▶ [Aim of the task]
Pictures are to be left out; every line from the one that holds "Where should I" to the end of the data is to be retyped exactly.

★ ★ ★ ★

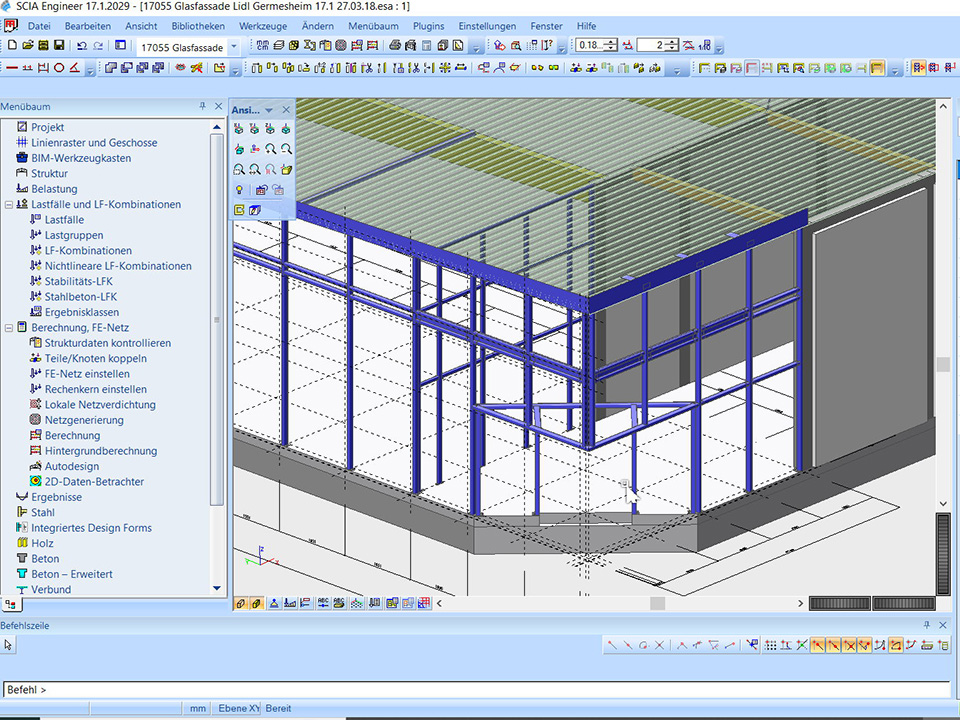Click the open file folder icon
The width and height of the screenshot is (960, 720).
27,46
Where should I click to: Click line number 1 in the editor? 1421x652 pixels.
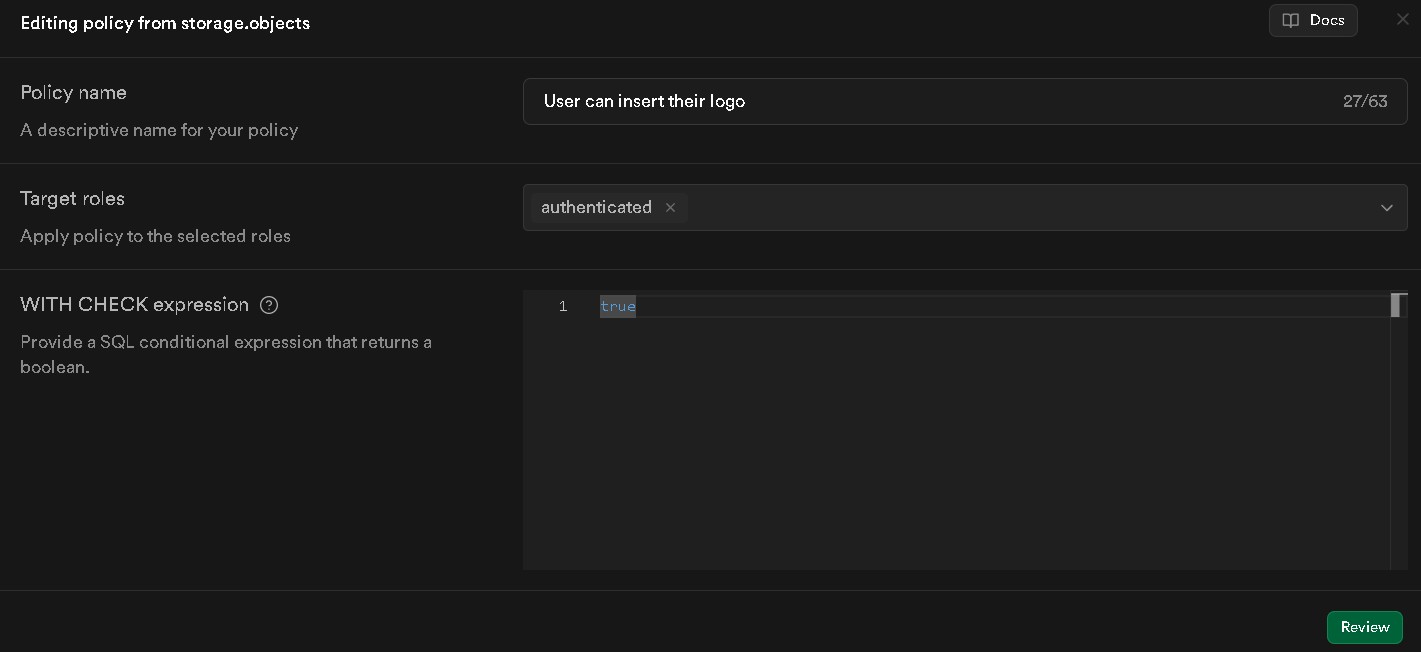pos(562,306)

★ ★ ★ ★

▶ [Response area]
Where should I click to: Click line number 1 in the editor? 1421x652 pixels.
pos(562,306)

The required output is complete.